ACTION ITEM: Taking the line with "Given: Open the Extensions puzzle icon" as the first, copy every line through the end of the records below exactly. Do not include pictures.

Stored items:
Content starts

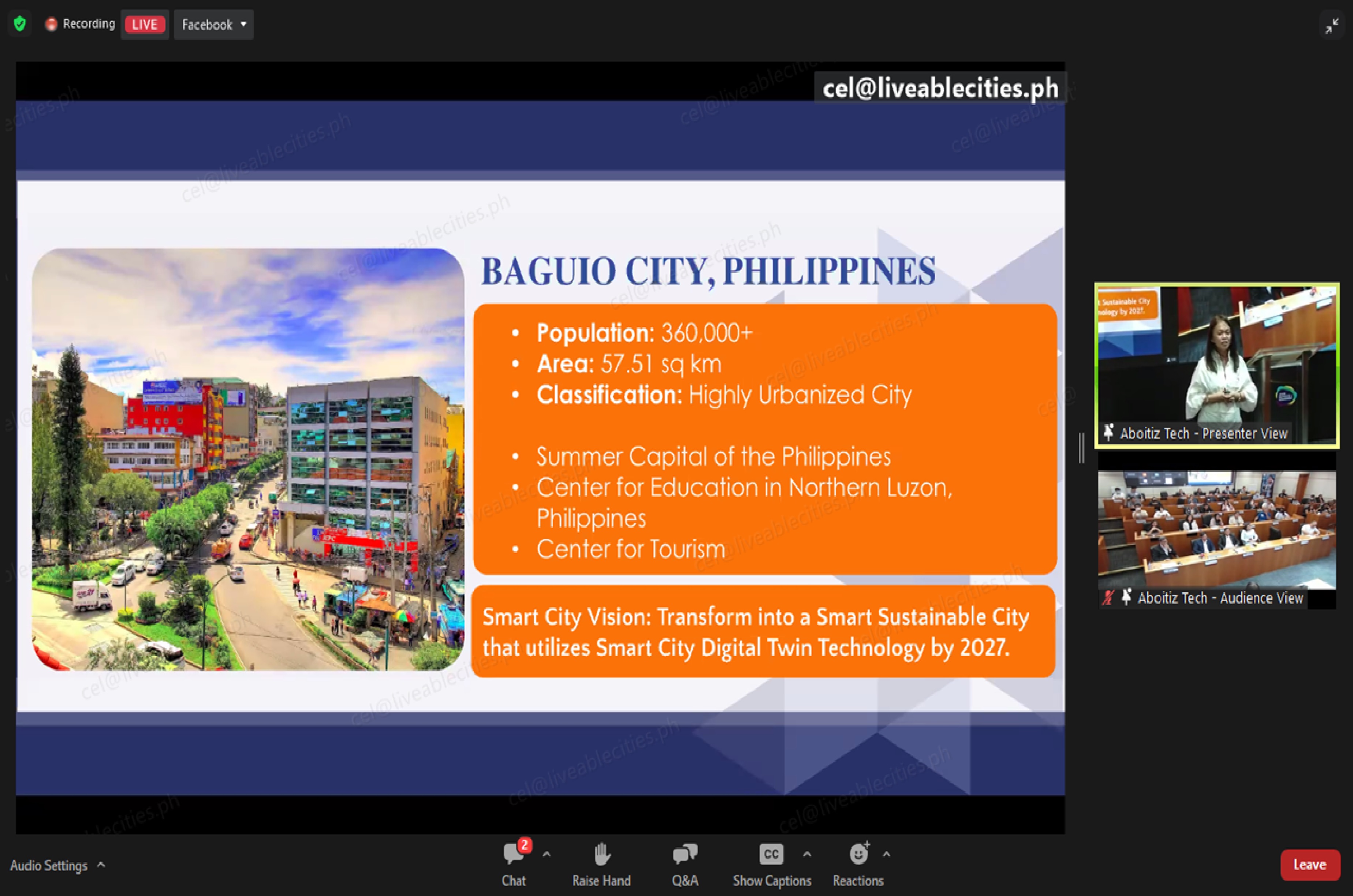Image resolution: width=1353 pixels, height=896 pixels.
Task: Expand the caret next to Reactions
Action: pyautogui.click(x=886, y=855)
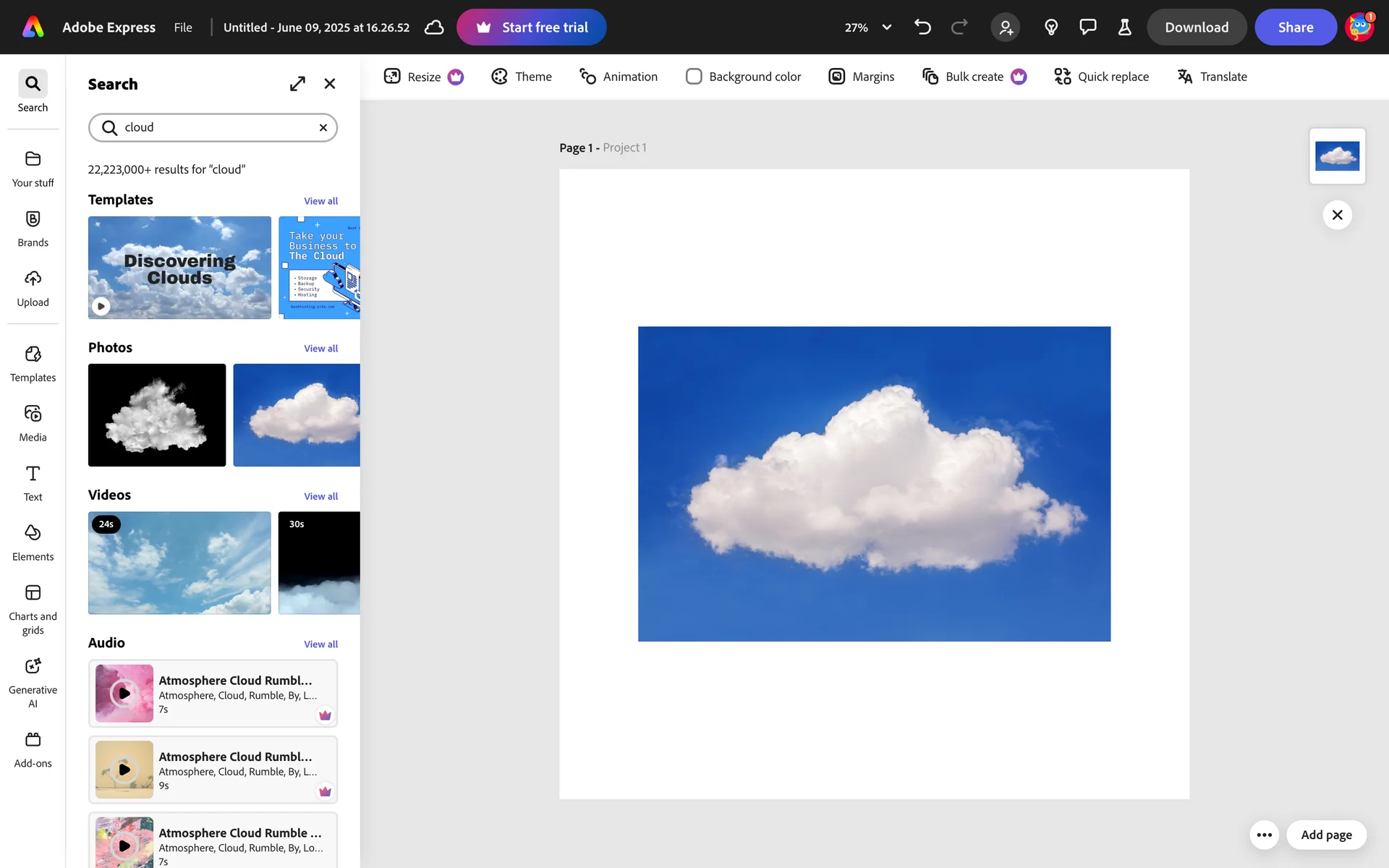1389x868 pixels.
Task: Open the File menu
Action: [183, 27]
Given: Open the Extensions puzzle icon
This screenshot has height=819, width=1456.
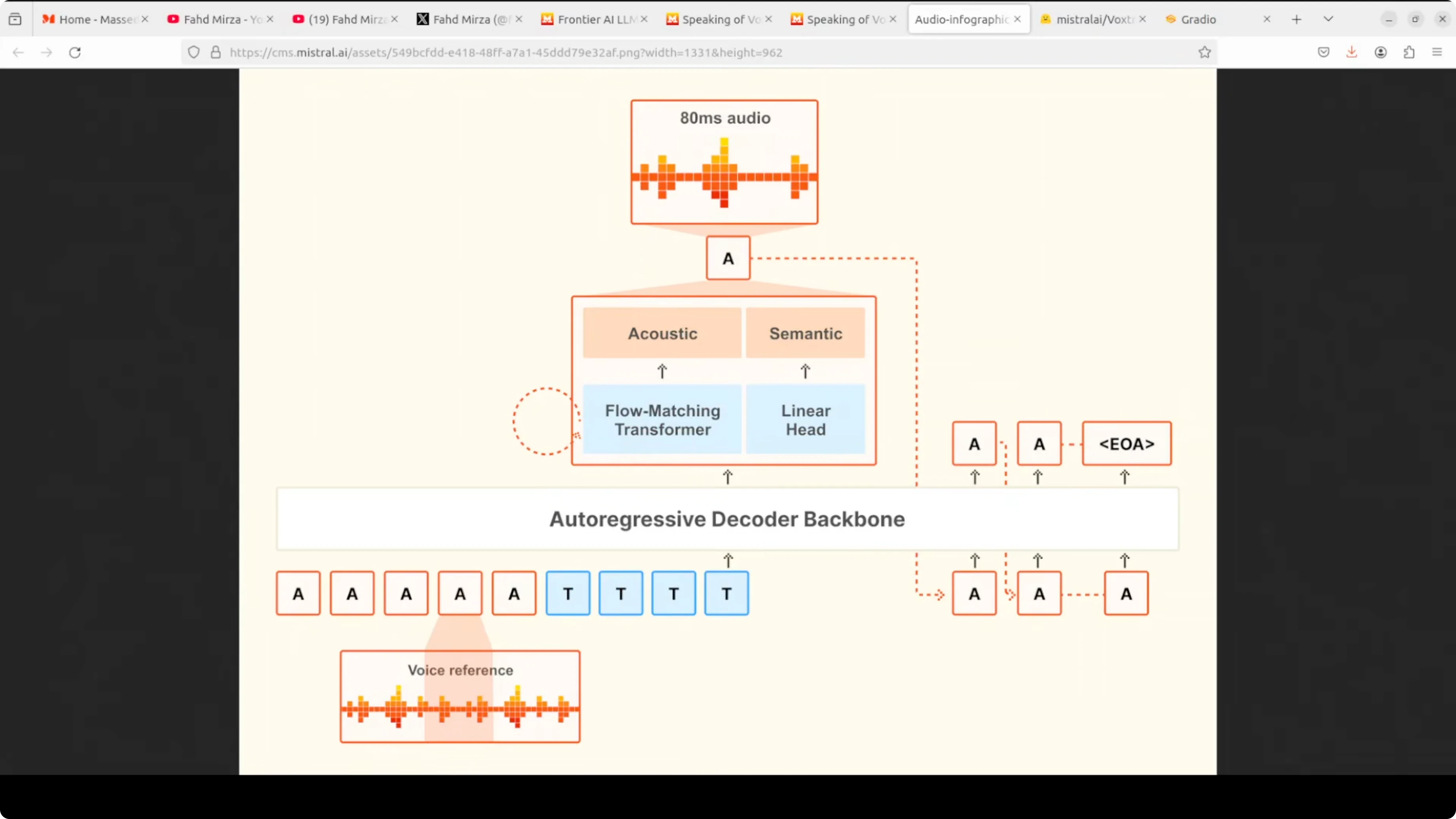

Content ends

EXERCISE OUTPUT:
Given: Open the Extensions puzzle icon
This screenshot has height=819, width=1456.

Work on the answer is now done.